Llama.cpp Benchmark: CPU vs iGPU

I tested the inference speed of Llama.cpp on my mini desktop computer equipped with an AMD Ryzen 5 5600H APU. This processor features 6 cores (12 threads) and a Radeon RX Vega 7 integrated GPU. While neither the CPU nor GPU is particularly high-performance, I wanted to compare their capabilities in running Llama.cpp.

CPU Benchmark: Ryzen 5 5600H (6 Cores)

To begin, I tested Llama.cpp using the CPU only. Below are the steps I followed to build and run the benchmark:

# Download the model
wget https://huggingface.co/TheBloke/Llama-2-7B-GGUF/resolve/main/llama-2-7b.Q4_0.gguf

# Clone the repository
git clone https://github.com/ggerganov/llama.cpp
cd llama.cpp
mkdir build
cd build

# Build with Release configuration
cmake .. -DCMAKE_BUILD_TYPE=Release
make

# Run benchmark
llama-bench -m ../../llama-2–7b.Q4_0.gguf

The benchmark utilized all six CPU cores (without hyperthreading). Here are the results:

llama.cpp benchmark with AMD 5 Ryzen 5600H using CPU only

iGPU Benchmark: Radeon RX Vega 7

Next, I tested Llama.cpp with GPU support enabled using Vulkan. The build process included the following modifications:

# Build with Vulkan support
cmake .. -DGGML_VULKAN=on -DCMAKE_BUILD_TYPE=Release
make

# Run benchmark with layers loaded into GPU
llama-bench -m ../../llama-2–7b.Q4_0.gguf -ngl 100

Key differences from the CPU test:

Vulkan support was enabled using the -DGGML_VULKAN=on flag.
All model layers were loaded into the GPU using -ngl 100.

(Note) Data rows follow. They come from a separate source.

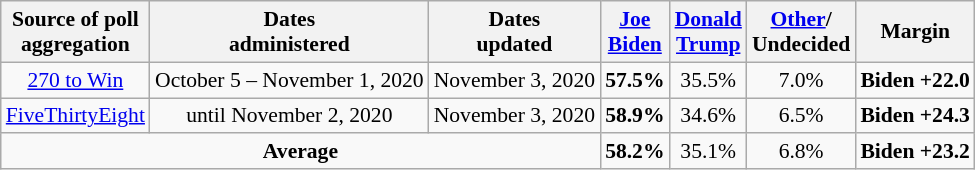
Biden +23.2 (915, 152)
Source of pollaggregation (76, 32)
35.1% (708, 152)
Other/Undecided (801, 32)
until November 2, 2020 (290, 116)
58.9% (634, 116)
Margin (915, 32)
270 to Win (76, 80)
October 5 – November 1, 2020 (290, 80)
Biden +24.3 (915, 116)
35.5% (708, 80)
58.2% (634, 152)
Biden +22.0 (915, 80)
7.0% (801, 80)
6.5% (801, 116)
6.8% (801, 152)
FiveThirtyEight (76, 116)
34.6% (708, 116)
Dates updated (514, 32)
DonaldTrump (708, 32)
Dates administered (290, 32)
57.5% (634, 80)
Average (300, 152)
JoeBiden (634, 32)
Detect which cell encompasses the target text, then output its [X, Y] center coordinate. 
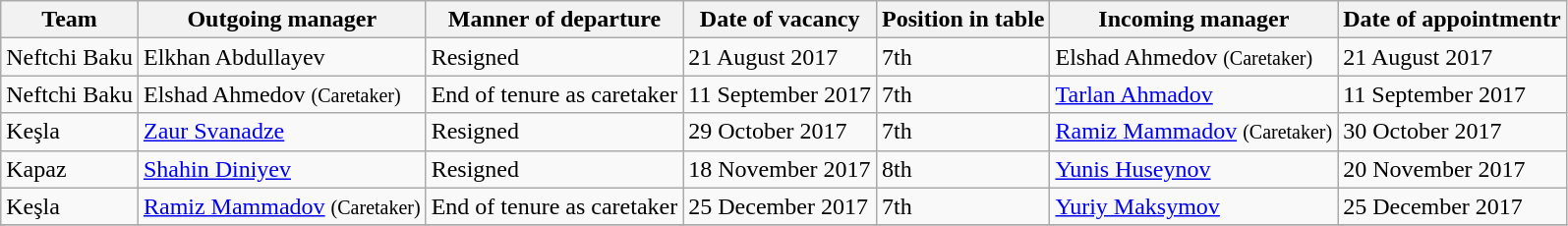
29 October 2017 [781, 132]
8th [963, 169]
Elkhan Abdullayev [281, 57]
Team [70, 20]
18 November 2017 [781, 169]
20 November 2017 [1452, 169]
Position in table [963, 20]
Outgoing manager [281, 20]
Tarlan Ahmadov [1193, 94]
Manner of departure [554, 20]
Kapaz [70, 169]
Zaur Svanadze [281, 132]
Date of vacancy [781, 20]
Incoming manager [1193, 20]
Yunis Huseynov [1193, 169]
Yuriy Maksymov [1193, 206]
Date of appointmentr [1452, 20]
30 October 2017 [1452, 132]
Shahin Diniyev [281, 169]
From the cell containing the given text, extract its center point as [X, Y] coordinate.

The results were as follows:

llama.cpp benchmark with AMD 5 Ryzen 5600H using iGPU

Observations and Analysis

Performance Gains:

The prompt processing test (pp512) showed a 2x speedup on the iGPU compared to the CPU (from ~34 t/s to ~76 t/s).
However, token generation (tg128) performance remained nearly identical (~10 t/s).

Power Efficiency:

The iGPU consumed noticeably less power, as evidenced by reduced fan noise during operation.
This suggests that the iGPU build is more energy-efficient than the CPU-only build.

System Utilization:

With iGPU handling inference tasks, the CPU remained largely idle, allowing other CPU-intensive processes to run concurrently.

Conclusion

While the iGPU provided significant improvement in prompt processing speed, its impact on token generation was minimal — contrary to expectations of a proportional gain across both metrics.